── Excerpt

Bayesian Bandits: Thompson Sampling with Implementation and Regret Analysis

Bayesian Bandits: Thompson Sampling with Implementation and Regret Analysis

2022, Sep 01    

Thompson Sampling: At any round of the Thompson Sampling, we try to sample a bandit environment from the bandit space that is most likely to be close to the one we are dealing with right now, given the history of the previous rounds. So, we are in fact building a posterior distribution $Q_{t}(v | X_{t-1}, A_{n-1},\cdots, ,X_{1}, A_{1})$ where $v$ is the bandit environment and $A_{t}$ is the action taken at round $t$ and $X_{t}$ is the reward revealed after action $A_{t}$. For brevity, let’s define $H_{t} = (X_{t}, A_{t},\cdots, ,X_{1}, A_{1})$ to be the history of exploration-exploitation and rewards. So, this approach returns a policy $\pi = (\pi_{t})_{t=1}^{\infty}$ so that,

$\pi_{t}(a|H_{t-1}) = Q_{t}(B_{a}|H_{t-1})$

where,

$B_{a} = \{v \in \epsilon: \mu_{a}(v) = \arg \max_{b} \mu_{b}(v)\}$

Ties are broken arbitrarily.

Pseudocode:
for $t = 1, 2, \cdots , n$ do
$\quad\quad$sample $v_{t}$ from $Q_{t}(.|H_{t-1})$
$\quad\quad$choose $A_{t} = \arg \max_{1 \leq i \leq k} \mu_{i}(v_{t})$
$\quad\quad$observe reward $X_{t}$
$\quad\quad$update $H_{t} = (X_{t}, A_{t}) \oplus H_{t-1}$
end for

Here, $\oplus$ means concatenation.

────

Continue the Thompson Sampling write-up above, starting right after its last sentence.

── Records

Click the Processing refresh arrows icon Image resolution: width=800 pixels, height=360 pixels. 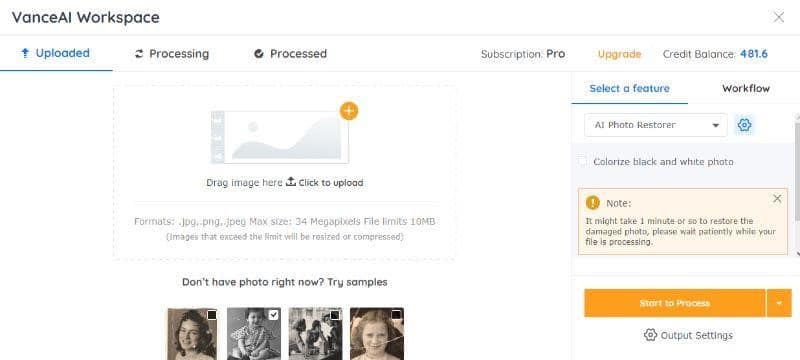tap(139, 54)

────
── Records

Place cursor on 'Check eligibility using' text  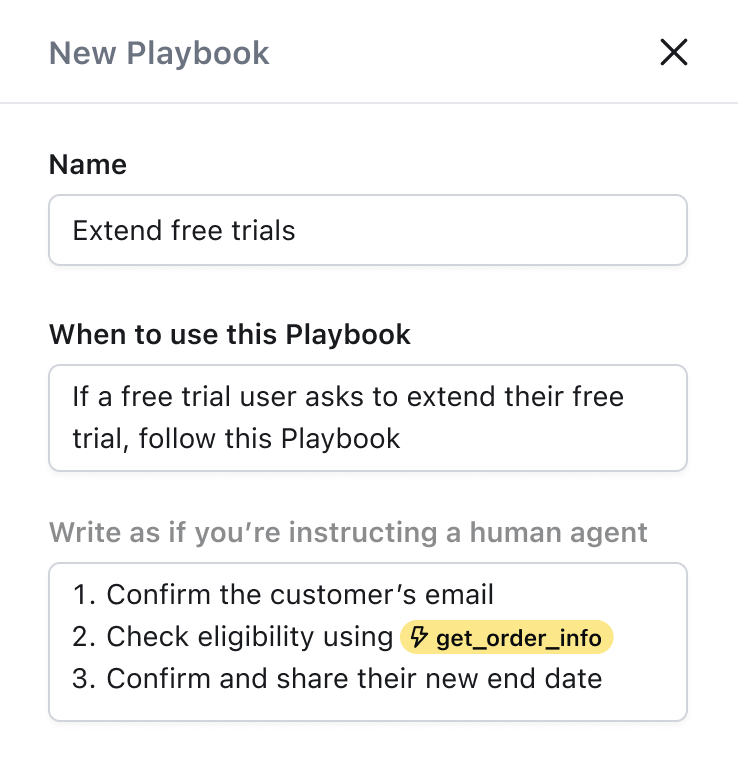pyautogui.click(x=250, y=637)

────

Answer to this task –
A very easy example for Bernoulli Bandits: For every arm, we keep track of two variables $(\alpha, \beta)$. $\alpha$ means the number of rewards and $\beta$ is the number times you got no rewards. We use a Beta Distribution to sample a mean reward for this arm which is likely to be close to $\frac{\alpha}{\alpha + \beta}$. In this way, we get an estimate for the mean rewards of each arm. And this is the bandit $v_{t}$ which is mentioned in the pseudocode. We simply choose the best arm of $v_{t}$.

Suppose, we are talking about ad recommendation. We have $k$ ads to render to a user. For each ad, we keep track of $(\alpha, \beta)$. We start with the beta distribution with $(\alpha = 0, \beta = 0)$ as prior. An implementation of Thompson Sampling in this scenario is shown below:

Bayesian Regret Analysis: We will discuss the worst case Bayesian regret of Thompson Sampling for Bernoulli Bandits with 0-1 rewards and Gaussian bandits with 1-sub Gaussian arms.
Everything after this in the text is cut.